The Embodiment of Precompetence: Participation Structures in Early Literacy Lessons

Christine Ludwig, Humanities Unit, Education Queensland Australia.

Abstract

The public and professional debates about education and schooling, especially those focusing on literacy education, have implications for what constitutes specialist knowledge and practices of teachers. These debates also project differing and potentially competing sets of knowledges and values for the teacher, the teacher educator and ultimately, the child. Childhood is a naturalised category that often seems to slip by critical discussions of schooling, or even the social order and the ideologies that produce and sustain it.
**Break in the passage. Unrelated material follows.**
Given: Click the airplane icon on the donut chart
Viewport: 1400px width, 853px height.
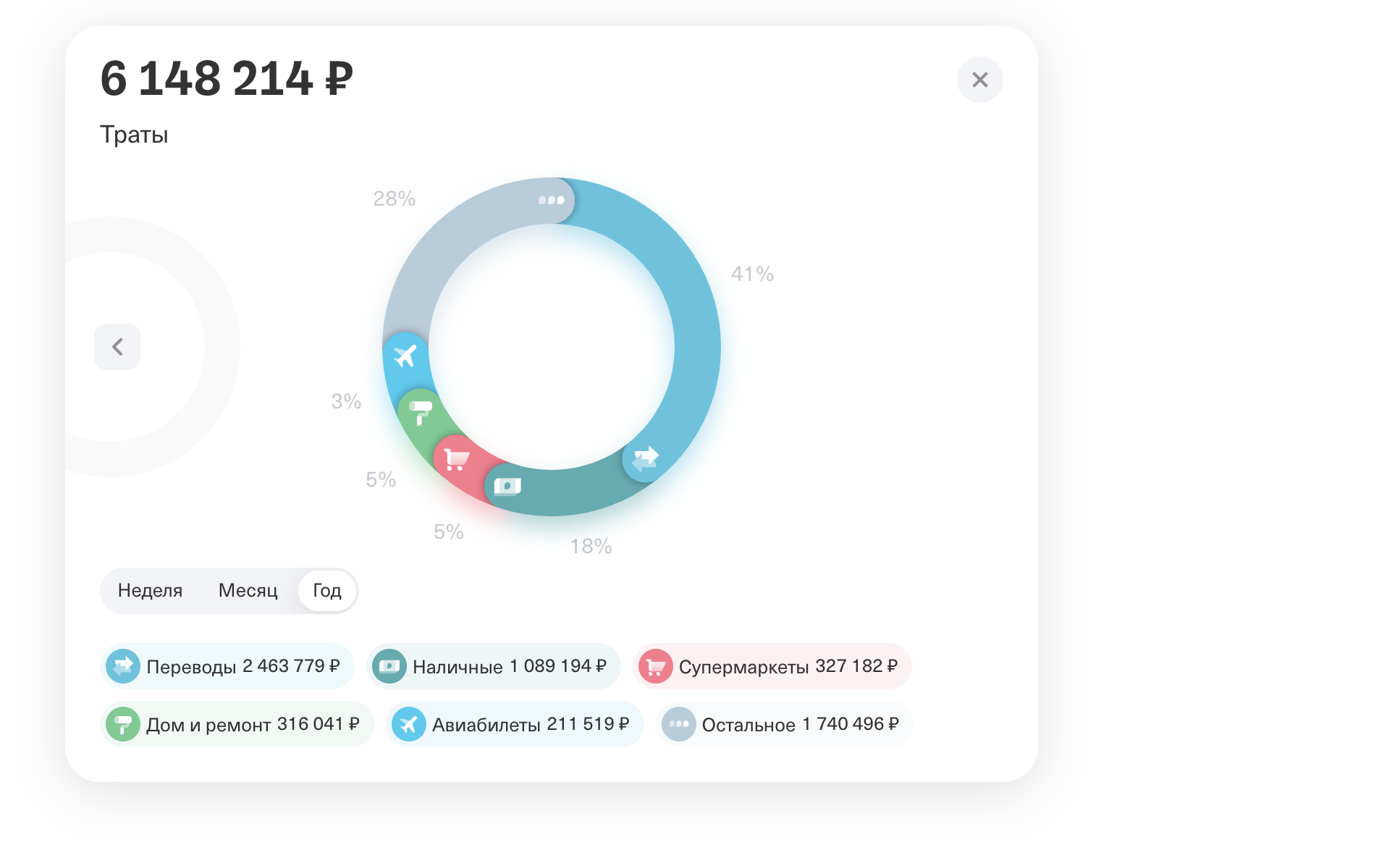Looking at the screenshot, I should tap(405, 356).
This paper will highlight, within a defined set of social practices, the literacy lesson, the everyday social processes that construct and sustain the categories 'childhood' and 'adulthood'. The presentation will draw on ethnographic data collected for post-graduate studies that focus on the literacy practices of students in the early years of schooling. Two analytical approaches for 'naming the linguistic object' and for 'hearing the learner' will be used to examine significant interactions from the study. Taken together, these approaches will exemplify the differing versions of 'child/student' enacted in and afforded by the prevalent interactive features of literacy events in classrooms and homes. They also exemplify how this 'talk' embodies, sometimes with contestation, the precompetence of young children and the competence of adults and the consequences this has for their apparent success as learners of school literacy.